WORK ITEM: The lines to copy are those in the records below that hold the word "each".

EXTRACTED DATA: Begin

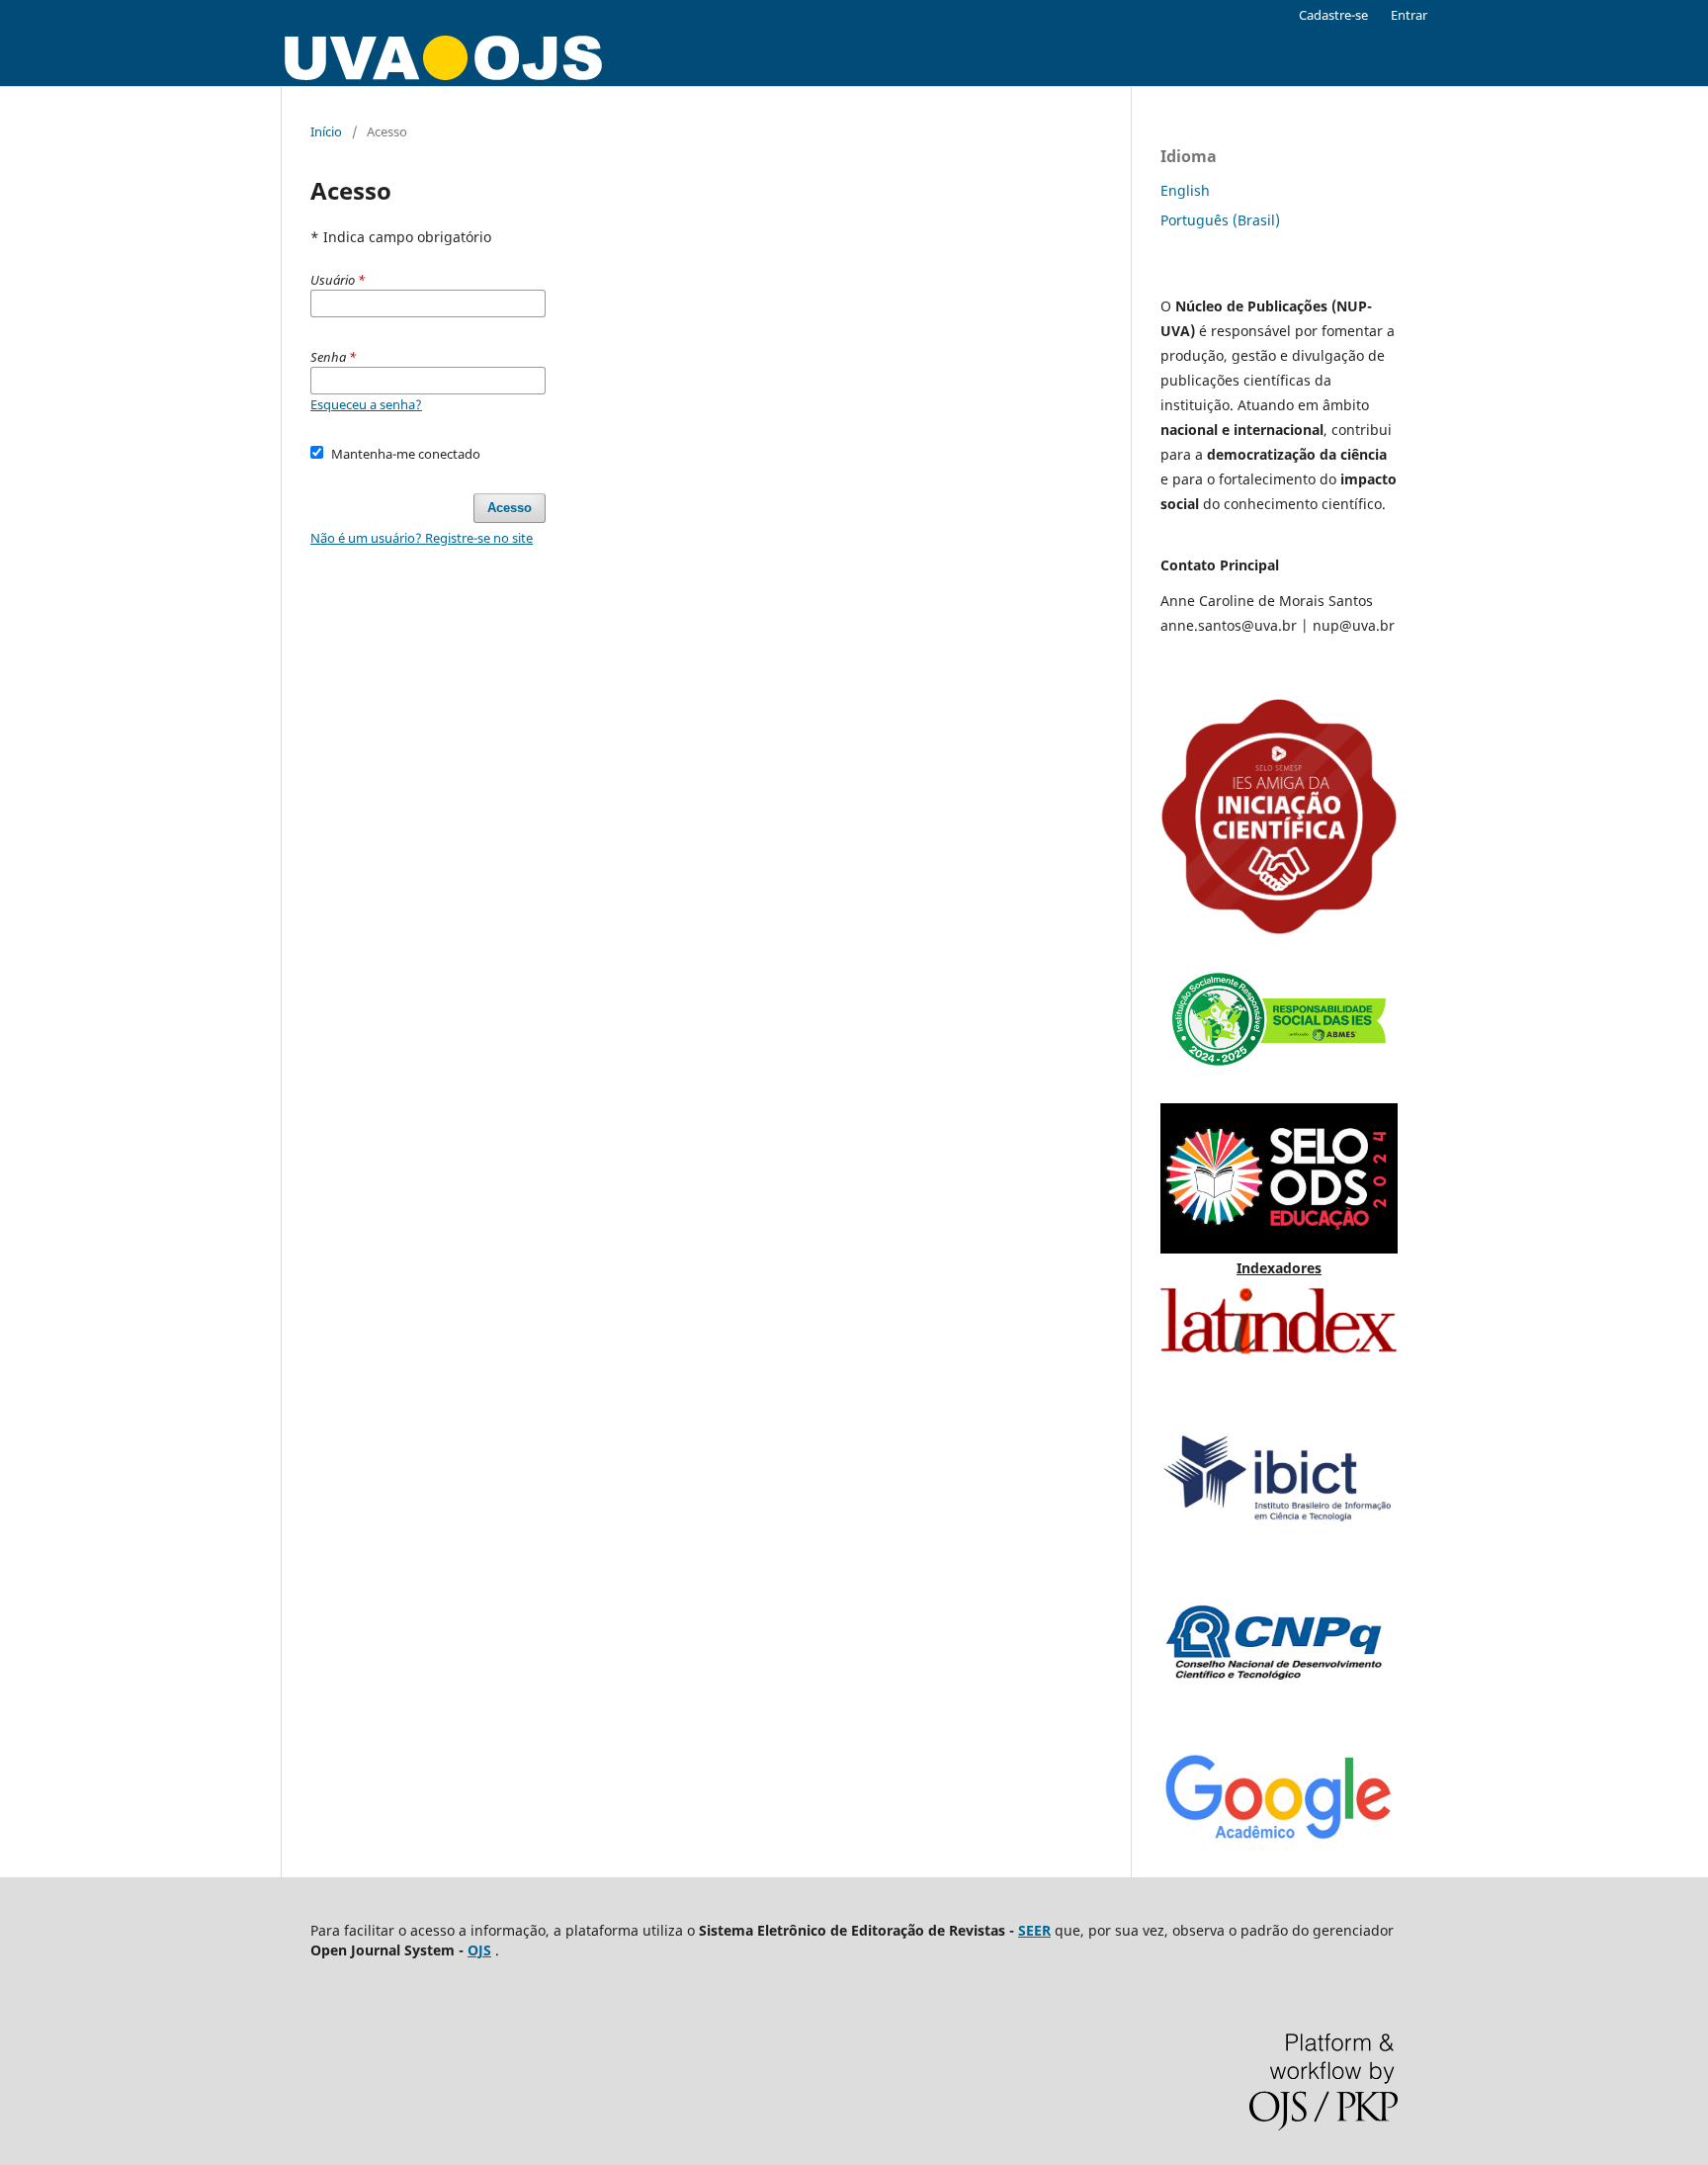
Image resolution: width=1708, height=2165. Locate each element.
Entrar (1409, 15)
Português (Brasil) (1220, 220)
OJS (479, 1950)
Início (326, 131)
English (1185, 190)
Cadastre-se (1333, 15)
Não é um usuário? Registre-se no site (421, 538)
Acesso (509, 507)
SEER (1034, 1930)
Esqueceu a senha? (366, 404)
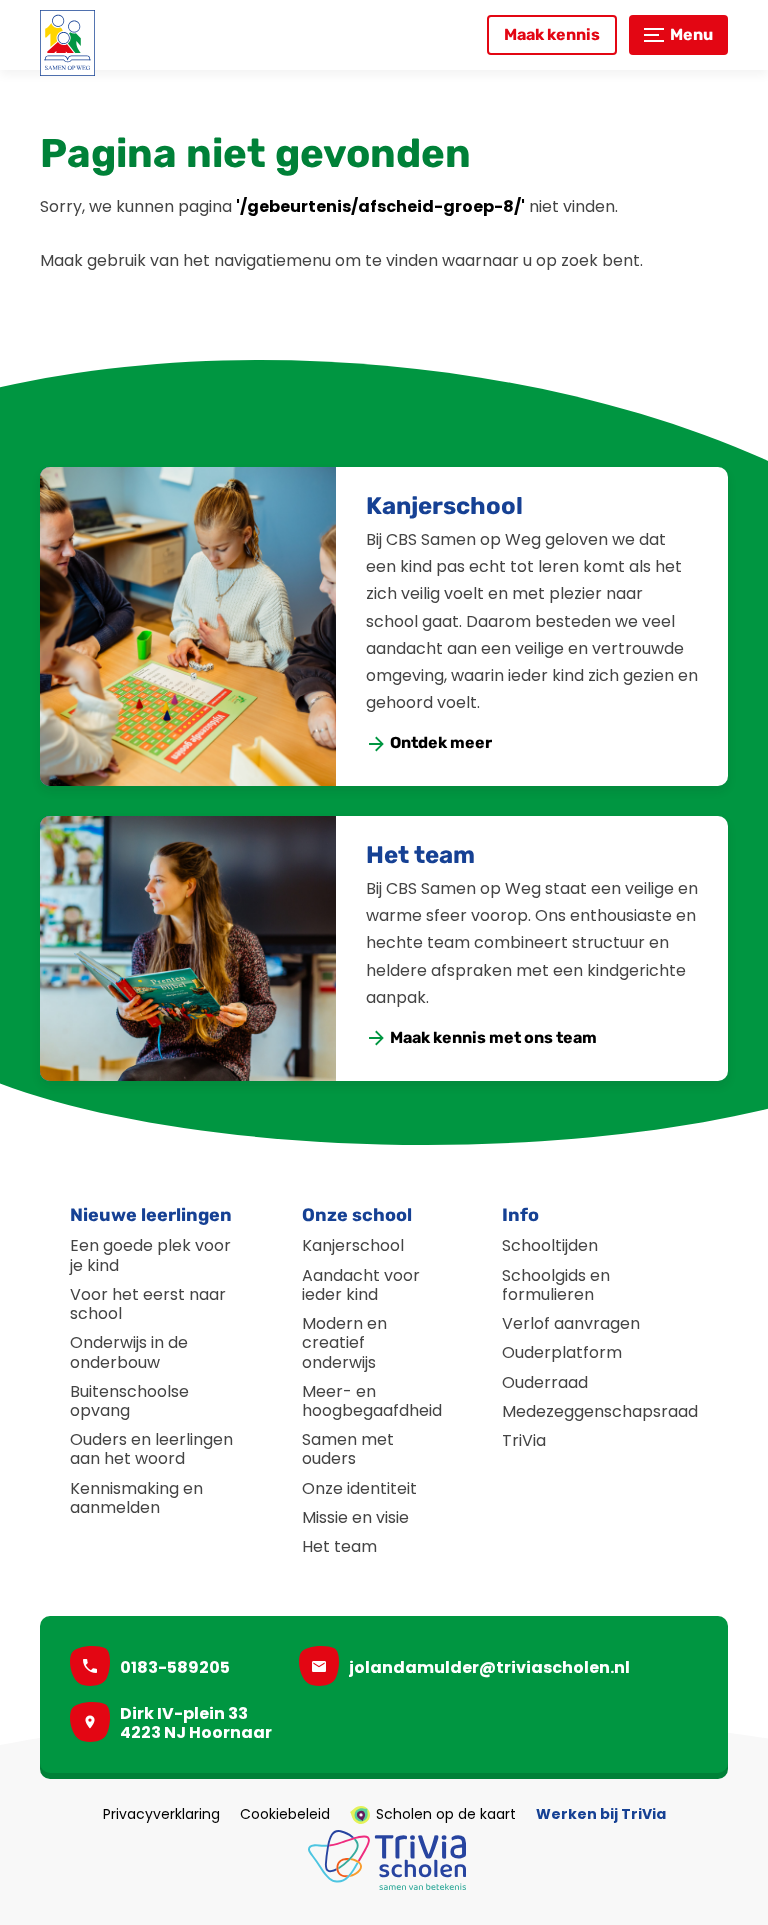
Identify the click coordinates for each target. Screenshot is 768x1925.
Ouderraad (545, 1382)
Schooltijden (550, 1245)
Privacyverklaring (161, 1815)
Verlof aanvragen (571, 1323)
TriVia (524, 1440)
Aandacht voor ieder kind (361, 1285)
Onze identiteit (359, 1488)
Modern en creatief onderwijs (344, 1342)
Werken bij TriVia (601, 1815)
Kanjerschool (444, 506)
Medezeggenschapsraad (600, 1411)
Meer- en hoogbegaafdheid (372, 1401)
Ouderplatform (562, 1352)
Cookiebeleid (285, 1815)
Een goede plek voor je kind (150, 1255)
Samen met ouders (348, 1449)
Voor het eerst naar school (148, 1304)
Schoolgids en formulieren (556, 1285)
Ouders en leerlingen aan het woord (151, 1449)
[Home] (67, 43)
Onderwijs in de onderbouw (129, 1352)
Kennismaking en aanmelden (136, 1498)
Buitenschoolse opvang (129, 1401)
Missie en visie (355, 1517)
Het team (420, 855)
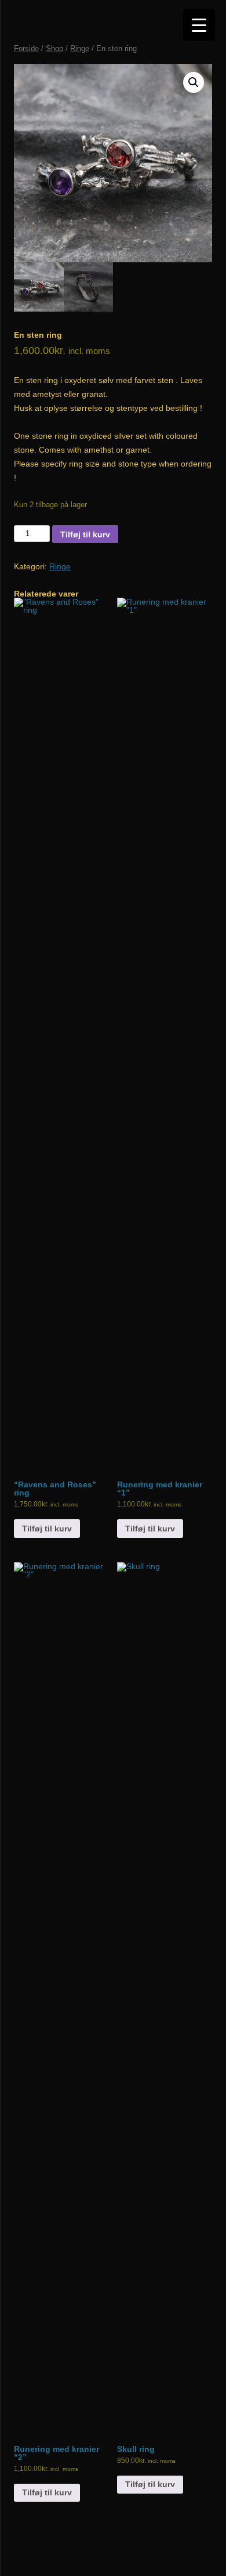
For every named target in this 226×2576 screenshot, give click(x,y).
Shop (54, 48)
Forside (26, 48)
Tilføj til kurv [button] (47, 1528)
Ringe (79, 48)
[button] (193, 82)
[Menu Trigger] (199, 25)
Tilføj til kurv (85, 534)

EXTRACTED DATA: End

TASK OUTPUT:
Image resolution: width=1708, height=2165. Locate each element.
Identify the click coordinates for each target. Screenshot is 768x1925.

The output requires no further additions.